Cone was doing it for history.
“He knew he wasn’t going to get Baby’s record by staying at Alaska,” the coach said.
In less blunt terms, that was exactly what Cone hinted at. In an interview with the Inquirer, when he was asked what specifically he was looking for that he found in B-Meg, that he could no longer find in Alaska, Cone simply said: “I felt that I reached my ceiling with Alaska.”
He was battling the monster he created, he added. The thing that he did not mention but what the coach-source agreed with was the case? The only way Cone could triumph over the legacy he had built—the one he was always being compared to—is to beat Dalupan’s record. And as the coach-source put it, Cone wasn’t getting that task done with Alaska.

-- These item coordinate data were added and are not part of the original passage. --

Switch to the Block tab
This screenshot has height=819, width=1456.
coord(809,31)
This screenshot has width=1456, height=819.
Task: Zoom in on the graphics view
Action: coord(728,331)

It will be hard to sell that notion to Fred Uytengsu, who has kept silent on the issue despite conspiracy theorists postulating that the Cone transfer had been worked out right under the nose of the Alaska owner.
Uytengsu, long the moral compass of the PBA, has often complained that money talks too much in the league and that little is being done to silence big spenders. Ironically, in a season when PBA commissioner Chito Salud promised a more stringent watch on the salary cap, Uytengsu lost his long-time coach.
The outspoken owner was last noted to be in a business trip in Hawaii, but assistant coach Dickie Bachmann said Uytengsu will fly in to watch Alaska’s game against B-Meg.
“Fred will make sure he’s back for the game against Derby Ace on Wednesday,” Dickie told the Inquirer’s Beth Celis.
It won’t be a surprise if Uytengsu strikes his favorite pose when things don’t go his team’s way. Standing up, an arm stretched toward his object of derision, his index and middle fingers rubbing against his thumb.
Whether or not Uytengsu actually makes the gesture at the direction of Cone remains to be seen. If it happens, trust the crowd—B-Meg is one of the league’s most popular teams—to toss the villain’s robe on him.
But the coach-source insisted that there will be no villains or heroes when the Aces and Llamado clash. Whatever show of anger Uytengsu displays is understandable. Alaska had conceded several things to Cone (the coach-source said this includes breaking up the Grand Slam team, whose members, Cone was said to have told management, “no longer wanted to play” for him) so he could continue chasing history. Uytengsu always believed Cone would achieve that goal with the Aces.
It will be hard to make Cone the bad guy, too. For a full decade after one of the most successful runs in basketball history, the American coach watched as teams went on spending sprees to build superpowers that went on championship runs.
And the Aces were sideswiped along the way, while they pinched every penny to nobly defend the idea behind the salary cap and lost every other battle outside of it. As it became evident that Alaska could not—would not—keep up with the arms race, Cone saw his own personal window get smaller by the day.
And he jumped out before it closed completely.
And so each side will pin the villain tag on the other for as long as people are still willing to squeeze out every drop of drama from the Cone switch.
As far as heroes go, there’ll be little to go with until the final buzzer. And even then, you only have the winning team and the best player of the game. After all, this is just one game betweeh two teams that lost their season debuts.
The real hero will emerge when one of the two sides finally nails a championship—Alaska without Cone, or Cone without Alaska.